California Fault Lines: Understanding the Causes and Impact of Network Failures

  • Alex C. Snoeren, University of California, San Diego; Stefan Saroiu, Microsoft

Of the major factors affecting end-to-end service availability, network component failure is perhaps the least well understood. How often do failures occur, how long do they last, what are their causes, and how do they impact customers? Traditionally, answering questions such as these has required dedicated (and often expensive) instrumentation broadly deployed across a network.

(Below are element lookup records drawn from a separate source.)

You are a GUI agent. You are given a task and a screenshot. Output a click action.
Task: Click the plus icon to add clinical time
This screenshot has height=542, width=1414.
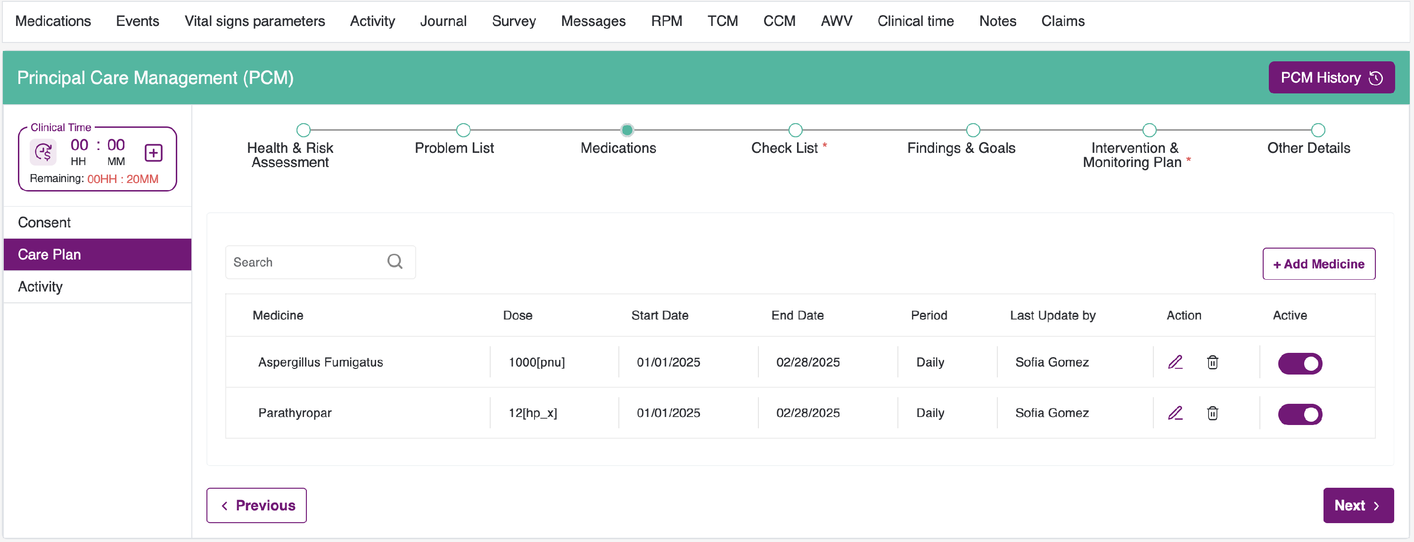tap(153, 153)
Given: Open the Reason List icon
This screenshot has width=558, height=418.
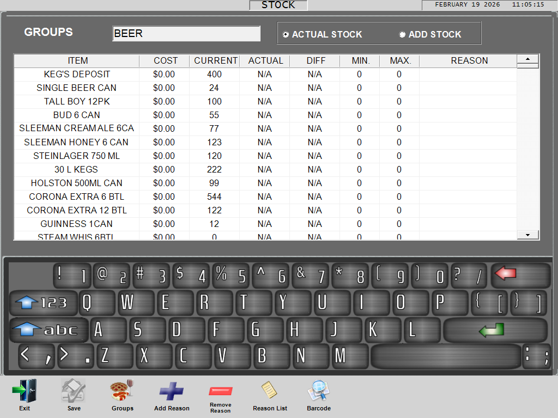Looking at the screenshot, I should click(x=270, y=391).
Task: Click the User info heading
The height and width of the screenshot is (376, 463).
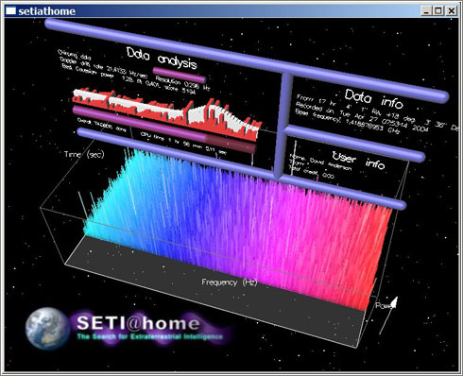Action: tap(358, 160)
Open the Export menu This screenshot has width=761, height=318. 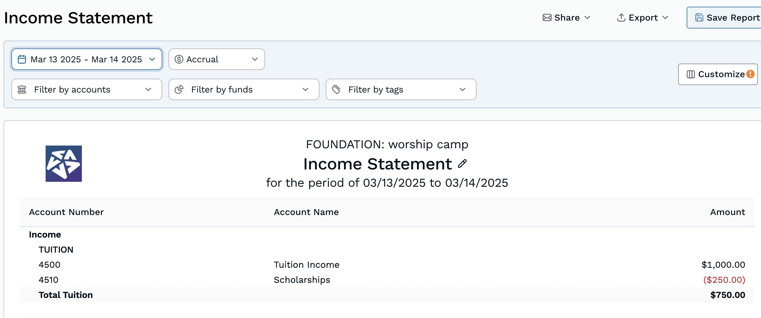coord(643,18)
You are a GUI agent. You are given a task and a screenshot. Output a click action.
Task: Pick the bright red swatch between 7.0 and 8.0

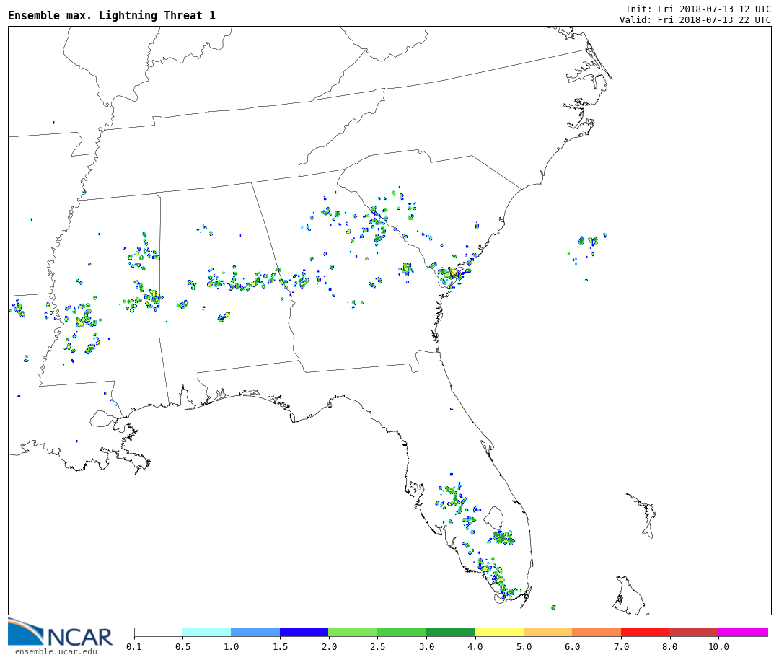click(645, 632)

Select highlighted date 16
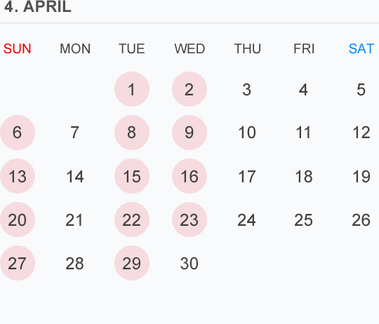190,176
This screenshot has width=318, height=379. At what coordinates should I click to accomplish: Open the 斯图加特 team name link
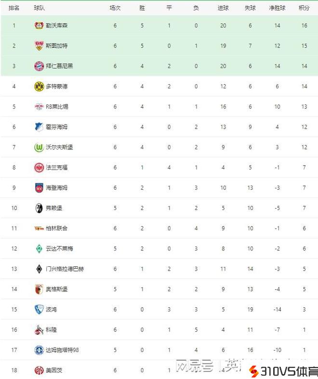click(x=56, y=46)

We are exploring an alternative approach: opportunistically mining “low-quality” data sources that are already available in modern network environments. This talk will describe a methodology for recreating a succinct history of failure events in a wide-area IP network using a combination of structured data (router configurations and syslogs) and semi-structured data (email logs). We have used this technique to analyze over five years of failure events in a large regional network consisting of over 200 routers; to our knowledge, this is the largest study of its kind. Currently, we are conducting similar evaluations in a number of enterprise environments.

Speaker Details

Alex C. Snoeren is an Associate Professor in the Computer Science and Engineering Department at the University of California, San Diego, where he is a member of the Systems and Networking Research Group. His research interests include operating systems, distributed computing, and mobile and wide-area networking. Professor Snoeren received a Ph.D. in Computer Science from the Massachusetts Institute of Technology (2003) and an M.S. in Computer Science (1997) and Bachelors of Science in Computer Science (1996) and Applied Mathematics (1997) from the Georgia Institute of Technology. He is a recipient of the Alfred P. Sloan Fellowship (2009), a National Science Foundation CAREER Award (2004), the MIT EECS George M. Sprowls Doctoral Dissertation Award (Honorable Mention, 2003), and best-paper awards at the ACM SIGCOMM (2001, 2007) and USENIX OSDI (2008) conferences.